# [OT] Jakie polecacie IDE do programowania w C w Linuksie

## Pepek

Witam !

Pytanko nie związane bezpośrednio z Gentoo i może troszkę nietypowe, ale chciałem zapytać Was o zdanie. Jakie byście polecili mi IDE na Linuksa spełniające Moje Wymagania (TM) ?  :Wink:  Wymagania te to :

- zintegrowany debuger (może być nakładką na gdb) z możliwością wykonywania krokowego programów w trybach Stape Over (Przekraczania) i Trace Into (Wkraczania) umożliwiający również dodawanie zmiennych do listy zmiennych obserwowanych (Watch List)

- edytor z kolorowaniem składni, dopełnianiem kodu, podpowiadaniem typów argumentów danej funkcji, itp.

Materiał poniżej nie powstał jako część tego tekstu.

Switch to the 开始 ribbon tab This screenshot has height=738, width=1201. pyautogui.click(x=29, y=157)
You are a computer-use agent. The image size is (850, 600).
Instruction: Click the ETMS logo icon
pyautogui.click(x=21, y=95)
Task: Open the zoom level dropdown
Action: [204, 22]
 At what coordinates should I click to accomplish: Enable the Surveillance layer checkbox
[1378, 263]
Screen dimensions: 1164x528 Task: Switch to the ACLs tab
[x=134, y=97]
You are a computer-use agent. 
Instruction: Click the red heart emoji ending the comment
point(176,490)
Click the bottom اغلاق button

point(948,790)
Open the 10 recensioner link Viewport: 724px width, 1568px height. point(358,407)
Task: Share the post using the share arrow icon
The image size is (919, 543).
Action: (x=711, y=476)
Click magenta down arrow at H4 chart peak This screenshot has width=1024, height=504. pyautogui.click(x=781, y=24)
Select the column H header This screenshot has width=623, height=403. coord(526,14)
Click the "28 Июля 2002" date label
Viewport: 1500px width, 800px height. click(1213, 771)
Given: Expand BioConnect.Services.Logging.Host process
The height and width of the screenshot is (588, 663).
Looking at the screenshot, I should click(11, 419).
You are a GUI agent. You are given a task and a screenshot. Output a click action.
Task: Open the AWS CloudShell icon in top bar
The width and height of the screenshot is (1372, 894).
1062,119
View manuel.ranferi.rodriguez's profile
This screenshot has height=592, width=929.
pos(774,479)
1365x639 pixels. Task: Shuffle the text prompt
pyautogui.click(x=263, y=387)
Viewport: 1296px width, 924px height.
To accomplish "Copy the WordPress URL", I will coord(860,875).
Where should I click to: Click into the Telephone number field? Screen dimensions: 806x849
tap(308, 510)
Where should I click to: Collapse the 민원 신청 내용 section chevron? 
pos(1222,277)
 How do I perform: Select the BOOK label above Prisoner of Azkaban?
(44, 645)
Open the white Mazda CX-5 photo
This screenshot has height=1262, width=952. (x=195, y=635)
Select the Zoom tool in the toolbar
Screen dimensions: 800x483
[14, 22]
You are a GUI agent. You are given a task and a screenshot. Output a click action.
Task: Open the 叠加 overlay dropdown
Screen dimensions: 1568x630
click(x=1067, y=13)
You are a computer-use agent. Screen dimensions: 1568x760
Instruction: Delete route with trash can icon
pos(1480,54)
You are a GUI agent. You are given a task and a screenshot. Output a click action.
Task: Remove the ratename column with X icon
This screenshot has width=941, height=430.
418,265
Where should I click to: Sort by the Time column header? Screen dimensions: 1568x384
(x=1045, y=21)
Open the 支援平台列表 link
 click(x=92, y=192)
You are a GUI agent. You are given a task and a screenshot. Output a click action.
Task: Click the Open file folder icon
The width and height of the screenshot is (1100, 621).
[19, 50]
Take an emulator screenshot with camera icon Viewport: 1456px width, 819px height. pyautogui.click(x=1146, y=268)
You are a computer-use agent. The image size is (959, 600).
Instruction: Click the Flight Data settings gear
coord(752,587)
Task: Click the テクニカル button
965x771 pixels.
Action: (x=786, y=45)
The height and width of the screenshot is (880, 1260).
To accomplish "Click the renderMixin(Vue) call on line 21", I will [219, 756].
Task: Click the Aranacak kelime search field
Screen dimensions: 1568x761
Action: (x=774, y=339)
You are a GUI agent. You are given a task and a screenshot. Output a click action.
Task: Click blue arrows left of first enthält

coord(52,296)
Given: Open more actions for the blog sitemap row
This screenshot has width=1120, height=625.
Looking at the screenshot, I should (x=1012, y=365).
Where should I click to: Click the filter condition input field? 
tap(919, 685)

- możliwość wybrania na początku pracy jaki typ programu chcę pisać (C/C++/inne), konsolowy, GTK, itp.

- możliwość łatwego generowania plików *.po (*.pot) dla programów wielojęzycznych

- możliwość wybierania komponentów graficznych z listy gotowców dostępnych w danym toolkicie GUI (np. dla GTK, a jeszcze lepiej dla GTK2)

- możliwość automatycznego robienia całego "shitu" configure, make, itp.

- gadający po Polsku (niekonieczne, mile widziany dodatek)

- nie wymagający GNOME (KDE może być, GNOME ostatecznie też, ale tylko "z braku laku"  :Very Happy:  )

Skromne wymagania, nie ?  :Razz: 

A tak na poważnie, to mam za sobą doświadczenia tylko z programowaniem na windę (Delphi 6-8, Visual C++ 6, C++ Builder 6) i minimalne na Linuksa (prościutkie konsolowce pisane w KWrite i samemu kompilowane gcc).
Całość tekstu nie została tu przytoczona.